* Short problem
Please copy the records word for word, beginning at the line that contains "Where should I click to: Go" and stopping after the line that contains "Looking at the screenshot, I should (345, 76).".

* Exercise material
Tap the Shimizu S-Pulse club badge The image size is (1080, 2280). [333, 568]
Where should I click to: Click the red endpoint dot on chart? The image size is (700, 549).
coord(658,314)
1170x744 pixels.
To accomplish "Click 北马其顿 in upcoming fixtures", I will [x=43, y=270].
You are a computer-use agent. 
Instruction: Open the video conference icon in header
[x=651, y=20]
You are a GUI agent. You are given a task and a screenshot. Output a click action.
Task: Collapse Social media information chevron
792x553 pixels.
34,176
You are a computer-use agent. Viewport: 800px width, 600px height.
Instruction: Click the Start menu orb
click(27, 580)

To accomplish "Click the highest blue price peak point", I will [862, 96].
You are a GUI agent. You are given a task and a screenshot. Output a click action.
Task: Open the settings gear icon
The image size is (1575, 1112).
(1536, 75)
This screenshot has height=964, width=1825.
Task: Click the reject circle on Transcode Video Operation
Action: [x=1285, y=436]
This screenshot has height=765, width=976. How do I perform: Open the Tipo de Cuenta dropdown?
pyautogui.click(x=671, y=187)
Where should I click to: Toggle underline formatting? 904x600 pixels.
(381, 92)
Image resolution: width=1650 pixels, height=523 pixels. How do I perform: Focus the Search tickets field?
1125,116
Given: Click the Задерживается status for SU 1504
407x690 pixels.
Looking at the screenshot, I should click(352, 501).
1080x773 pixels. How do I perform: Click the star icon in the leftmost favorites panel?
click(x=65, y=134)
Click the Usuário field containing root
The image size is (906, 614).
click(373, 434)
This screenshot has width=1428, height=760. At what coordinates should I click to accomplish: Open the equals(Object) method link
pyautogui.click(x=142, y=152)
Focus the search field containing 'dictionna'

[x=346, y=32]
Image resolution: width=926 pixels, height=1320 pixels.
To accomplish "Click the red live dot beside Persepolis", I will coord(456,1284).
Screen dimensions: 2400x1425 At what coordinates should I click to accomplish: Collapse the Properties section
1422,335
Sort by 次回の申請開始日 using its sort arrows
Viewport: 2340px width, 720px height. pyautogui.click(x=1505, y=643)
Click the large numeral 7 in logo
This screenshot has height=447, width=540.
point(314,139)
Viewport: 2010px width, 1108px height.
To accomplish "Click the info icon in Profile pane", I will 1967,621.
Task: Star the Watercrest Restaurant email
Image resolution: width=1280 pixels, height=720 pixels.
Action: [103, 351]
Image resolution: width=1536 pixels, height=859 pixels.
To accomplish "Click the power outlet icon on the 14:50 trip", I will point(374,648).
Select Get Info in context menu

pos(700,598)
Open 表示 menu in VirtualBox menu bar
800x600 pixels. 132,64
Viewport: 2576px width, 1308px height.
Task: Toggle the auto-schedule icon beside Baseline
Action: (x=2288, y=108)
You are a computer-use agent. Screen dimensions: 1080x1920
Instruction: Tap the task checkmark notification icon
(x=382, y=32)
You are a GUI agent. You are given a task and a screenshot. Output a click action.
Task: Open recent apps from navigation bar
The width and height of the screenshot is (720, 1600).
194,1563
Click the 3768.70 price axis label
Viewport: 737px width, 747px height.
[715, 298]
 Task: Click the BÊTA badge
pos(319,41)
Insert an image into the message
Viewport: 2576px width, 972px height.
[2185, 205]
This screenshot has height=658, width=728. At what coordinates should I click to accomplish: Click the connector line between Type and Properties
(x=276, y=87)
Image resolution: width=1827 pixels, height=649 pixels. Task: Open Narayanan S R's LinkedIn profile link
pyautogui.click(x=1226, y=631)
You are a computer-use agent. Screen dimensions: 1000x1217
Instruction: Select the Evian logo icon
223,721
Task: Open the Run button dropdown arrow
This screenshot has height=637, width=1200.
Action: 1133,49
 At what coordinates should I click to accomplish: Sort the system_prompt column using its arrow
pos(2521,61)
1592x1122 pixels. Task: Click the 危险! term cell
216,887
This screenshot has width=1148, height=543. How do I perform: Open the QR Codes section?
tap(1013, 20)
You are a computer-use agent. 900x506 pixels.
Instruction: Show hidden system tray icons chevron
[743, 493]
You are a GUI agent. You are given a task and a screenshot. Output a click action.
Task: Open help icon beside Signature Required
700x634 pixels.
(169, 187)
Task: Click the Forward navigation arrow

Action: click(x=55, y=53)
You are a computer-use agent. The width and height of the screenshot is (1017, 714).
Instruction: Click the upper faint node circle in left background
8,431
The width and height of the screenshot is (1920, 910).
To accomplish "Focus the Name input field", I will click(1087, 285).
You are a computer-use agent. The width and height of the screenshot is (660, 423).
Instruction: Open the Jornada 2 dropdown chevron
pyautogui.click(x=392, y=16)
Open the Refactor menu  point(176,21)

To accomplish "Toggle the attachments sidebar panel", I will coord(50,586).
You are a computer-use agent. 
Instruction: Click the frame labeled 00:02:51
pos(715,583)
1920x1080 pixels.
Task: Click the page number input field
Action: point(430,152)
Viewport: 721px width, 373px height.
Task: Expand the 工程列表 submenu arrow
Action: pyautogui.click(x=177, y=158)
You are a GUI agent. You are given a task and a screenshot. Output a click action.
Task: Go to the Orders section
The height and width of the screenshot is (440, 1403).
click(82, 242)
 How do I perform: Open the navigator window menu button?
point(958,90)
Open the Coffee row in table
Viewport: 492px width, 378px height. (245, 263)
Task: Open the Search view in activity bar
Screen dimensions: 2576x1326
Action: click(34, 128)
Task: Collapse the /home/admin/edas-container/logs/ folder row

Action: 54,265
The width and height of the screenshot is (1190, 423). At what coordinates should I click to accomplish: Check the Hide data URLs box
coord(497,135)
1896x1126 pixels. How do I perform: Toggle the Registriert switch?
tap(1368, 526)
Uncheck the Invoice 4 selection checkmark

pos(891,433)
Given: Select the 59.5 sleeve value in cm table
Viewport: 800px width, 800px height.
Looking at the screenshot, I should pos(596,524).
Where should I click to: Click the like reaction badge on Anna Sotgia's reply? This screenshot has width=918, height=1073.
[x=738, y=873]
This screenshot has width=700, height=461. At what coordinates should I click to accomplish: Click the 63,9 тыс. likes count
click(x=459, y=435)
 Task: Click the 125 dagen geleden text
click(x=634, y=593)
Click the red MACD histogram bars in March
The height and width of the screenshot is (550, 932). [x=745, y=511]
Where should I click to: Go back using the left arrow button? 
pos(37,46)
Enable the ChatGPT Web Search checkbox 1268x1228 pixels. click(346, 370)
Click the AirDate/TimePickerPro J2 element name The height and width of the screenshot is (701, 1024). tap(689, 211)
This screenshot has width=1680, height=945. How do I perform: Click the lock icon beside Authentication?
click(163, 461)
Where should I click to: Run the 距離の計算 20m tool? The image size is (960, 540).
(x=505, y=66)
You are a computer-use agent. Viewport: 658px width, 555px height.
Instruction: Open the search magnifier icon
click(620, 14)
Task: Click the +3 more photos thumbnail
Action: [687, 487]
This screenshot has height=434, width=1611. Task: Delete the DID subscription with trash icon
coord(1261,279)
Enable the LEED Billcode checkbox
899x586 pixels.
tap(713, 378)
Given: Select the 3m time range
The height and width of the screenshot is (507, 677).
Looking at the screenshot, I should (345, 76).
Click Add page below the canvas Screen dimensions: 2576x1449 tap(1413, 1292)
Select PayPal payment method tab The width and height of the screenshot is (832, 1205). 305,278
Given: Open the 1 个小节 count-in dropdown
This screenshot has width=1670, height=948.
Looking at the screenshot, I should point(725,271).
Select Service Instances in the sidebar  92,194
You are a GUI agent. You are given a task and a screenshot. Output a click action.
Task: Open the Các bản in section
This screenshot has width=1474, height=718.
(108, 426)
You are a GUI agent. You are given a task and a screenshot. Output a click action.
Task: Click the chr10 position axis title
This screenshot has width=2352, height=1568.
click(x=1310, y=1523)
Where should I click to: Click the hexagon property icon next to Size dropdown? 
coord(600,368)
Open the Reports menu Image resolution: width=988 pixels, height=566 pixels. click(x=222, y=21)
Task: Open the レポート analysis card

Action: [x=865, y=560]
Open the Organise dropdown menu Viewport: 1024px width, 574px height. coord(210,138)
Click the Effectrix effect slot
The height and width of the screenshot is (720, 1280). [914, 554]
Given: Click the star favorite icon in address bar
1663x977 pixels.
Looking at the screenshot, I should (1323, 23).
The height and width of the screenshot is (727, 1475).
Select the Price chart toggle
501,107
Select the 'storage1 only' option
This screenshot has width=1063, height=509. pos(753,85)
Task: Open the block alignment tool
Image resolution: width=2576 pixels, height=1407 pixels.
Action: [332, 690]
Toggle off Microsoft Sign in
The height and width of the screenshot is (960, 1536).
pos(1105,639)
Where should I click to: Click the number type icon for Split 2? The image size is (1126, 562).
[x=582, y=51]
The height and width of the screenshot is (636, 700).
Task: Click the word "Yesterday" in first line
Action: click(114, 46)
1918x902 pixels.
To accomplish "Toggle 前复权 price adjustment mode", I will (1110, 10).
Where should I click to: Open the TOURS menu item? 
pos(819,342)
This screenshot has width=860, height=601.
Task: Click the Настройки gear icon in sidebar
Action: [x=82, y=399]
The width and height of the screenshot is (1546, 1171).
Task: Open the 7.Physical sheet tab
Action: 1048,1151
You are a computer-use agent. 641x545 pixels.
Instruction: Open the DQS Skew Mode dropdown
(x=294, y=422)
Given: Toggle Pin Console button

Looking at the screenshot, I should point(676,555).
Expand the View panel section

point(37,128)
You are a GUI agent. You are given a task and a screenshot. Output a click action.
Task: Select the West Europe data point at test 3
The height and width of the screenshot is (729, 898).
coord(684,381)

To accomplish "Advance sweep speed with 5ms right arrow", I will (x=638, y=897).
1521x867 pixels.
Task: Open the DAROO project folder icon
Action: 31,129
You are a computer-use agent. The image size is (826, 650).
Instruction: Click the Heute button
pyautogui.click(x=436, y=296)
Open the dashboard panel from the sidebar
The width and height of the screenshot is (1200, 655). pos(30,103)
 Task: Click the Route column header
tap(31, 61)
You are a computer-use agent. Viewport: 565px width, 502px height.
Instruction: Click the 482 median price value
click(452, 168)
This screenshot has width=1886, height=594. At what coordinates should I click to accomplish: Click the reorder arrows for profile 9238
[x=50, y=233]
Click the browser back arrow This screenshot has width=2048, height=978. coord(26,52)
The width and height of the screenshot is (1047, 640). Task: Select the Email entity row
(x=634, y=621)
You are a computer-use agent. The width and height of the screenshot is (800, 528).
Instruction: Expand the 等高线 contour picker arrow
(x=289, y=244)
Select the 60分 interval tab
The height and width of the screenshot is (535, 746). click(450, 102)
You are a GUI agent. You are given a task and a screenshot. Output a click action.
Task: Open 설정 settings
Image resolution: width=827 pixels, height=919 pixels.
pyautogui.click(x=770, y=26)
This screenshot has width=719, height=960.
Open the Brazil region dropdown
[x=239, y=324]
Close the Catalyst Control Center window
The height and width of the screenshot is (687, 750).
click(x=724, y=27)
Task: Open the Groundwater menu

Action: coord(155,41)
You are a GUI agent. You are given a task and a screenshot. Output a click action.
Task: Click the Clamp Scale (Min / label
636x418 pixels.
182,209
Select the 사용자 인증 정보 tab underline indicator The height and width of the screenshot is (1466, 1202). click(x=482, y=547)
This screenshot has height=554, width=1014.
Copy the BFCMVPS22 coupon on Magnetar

* Result for this exercise
Where should I click to: Go back using the left arrow button? 
pos(37,46)
Enable the ChatGPT Web Search checkbox 1268x1228 pixels. click(346, 370)
Click the AirDate/TimePickerPro J2 element name The height and width of the screenshot is (701, 1024). tap(689, 211)
This screenshot has width=1680, height=945. How do I perform: Click the lock icon beside Authentication?
click(163, 461)
Where should I click to: Run the 距離の計算 20m tool? The image size is (960, 540).
(x=505, y=66)
You are a computer-use agent. Viewport: 658px width, 555px height.
Instruction: Open the search magnifier icon
click(620, 14)
Task: Click the +3 more photos thumbnail
Action: [687, 487]
This screenshot has height=434, width=1611. Task: Delete the DID subscription with trash icon
coord(1261,279)
Enable the LEED Billcode checkbox
899x586 pixels.
tap(713, 378)
Given: Select the 3m time range
The height and width of the screenshot is (507, 677).
Looking at the screenshot, I should (345, 76).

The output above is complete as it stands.